We thoroughly agree that outcomes of fixed and mobile bearing are proven to be similar and so we designed INDUS to be a fixed bearing so as to make it more economical and suitable for the economic conditions of our country. Regarding stem extenders, the INDUS knee has an option of stem extenders in the tibial side but not on the femoral side. We personally do not think that requirement of stem extenders is a function of osteoporosis or inflammatory joint disease. We use stem extenders only in cases with bone defects that occupy more than 50% area of tibial condyle. We had none of the cases with such big defect in presented sample however we have performed more than forty cases with tibial stem extenders over the last two years.

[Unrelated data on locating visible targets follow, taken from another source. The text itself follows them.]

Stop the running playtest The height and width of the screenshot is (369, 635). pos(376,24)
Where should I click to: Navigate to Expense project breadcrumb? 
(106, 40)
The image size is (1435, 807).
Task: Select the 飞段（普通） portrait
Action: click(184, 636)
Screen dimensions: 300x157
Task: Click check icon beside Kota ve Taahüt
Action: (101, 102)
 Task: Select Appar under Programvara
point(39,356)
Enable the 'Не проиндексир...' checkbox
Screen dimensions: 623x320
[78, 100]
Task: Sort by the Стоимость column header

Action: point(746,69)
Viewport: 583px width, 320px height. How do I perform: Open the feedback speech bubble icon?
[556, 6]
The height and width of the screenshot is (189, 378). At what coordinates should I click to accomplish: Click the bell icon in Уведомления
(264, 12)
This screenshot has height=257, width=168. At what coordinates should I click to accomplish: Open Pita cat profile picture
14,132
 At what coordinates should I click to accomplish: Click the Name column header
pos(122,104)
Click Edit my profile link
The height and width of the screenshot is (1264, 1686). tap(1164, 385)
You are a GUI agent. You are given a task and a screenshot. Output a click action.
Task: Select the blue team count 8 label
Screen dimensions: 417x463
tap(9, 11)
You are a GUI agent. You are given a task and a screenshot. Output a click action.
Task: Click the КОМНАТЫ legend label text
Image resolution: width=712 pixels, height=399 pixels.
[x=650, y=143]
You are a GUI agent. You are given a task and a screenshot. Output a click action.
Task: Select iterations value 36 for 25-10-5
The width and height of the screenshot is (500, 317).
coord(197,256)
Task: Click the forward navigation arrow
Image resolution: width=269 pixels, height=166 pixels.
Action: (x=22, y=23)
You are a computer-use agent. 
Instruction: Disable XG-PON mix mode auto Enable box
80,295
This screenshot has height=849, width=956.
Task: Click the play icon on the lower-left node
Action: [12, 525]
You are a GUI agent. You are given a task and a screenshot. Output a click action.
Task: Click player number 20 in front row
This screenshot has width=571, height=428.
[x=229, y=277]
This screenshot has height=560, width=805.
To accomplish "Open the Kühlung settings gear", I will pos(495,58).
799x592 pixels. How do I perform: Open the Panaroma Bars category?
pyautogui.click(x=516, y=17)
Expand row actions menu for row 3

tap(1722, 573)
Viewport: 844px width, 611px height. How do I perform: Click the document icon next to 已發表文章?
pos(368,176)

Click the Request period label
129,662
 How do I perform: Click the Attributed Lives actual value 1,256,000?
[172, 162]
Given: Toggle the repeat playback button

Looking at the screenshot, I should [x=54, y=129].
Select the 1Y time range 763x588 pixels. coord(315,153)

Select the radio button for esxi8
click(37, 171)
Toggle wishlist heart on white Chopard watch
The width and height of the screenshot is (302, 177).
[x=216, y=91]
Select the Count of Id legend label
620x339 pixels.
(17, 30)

We had no case of revision of INDUS knee so far in our early follow-up of two years study. Also tibial stem extenders are available for INDUS implant. Here we require making it very clear that we do not promote sitting cross-legged or squatting in our patients, but have merely reported their ability to do so at final follow up. We adequately warn our patients against this, however the High Flex features of the INDUS knee make noncompliant deep knee flexion in these patients much more safe thus preventing wear and providing longevity to the implant. In conclusion we say that, we have presented early results of INDUS knee prosthesis with mean range and associated complications in the present study which in our view is very satisfactory in terms of clinical, functional and financial benefit to our patients.
A complete detailed analysis of the pre-operative and intraoperative factors and their effect on outcome of INDUS implant is an ongoing study the results of which will be published soon.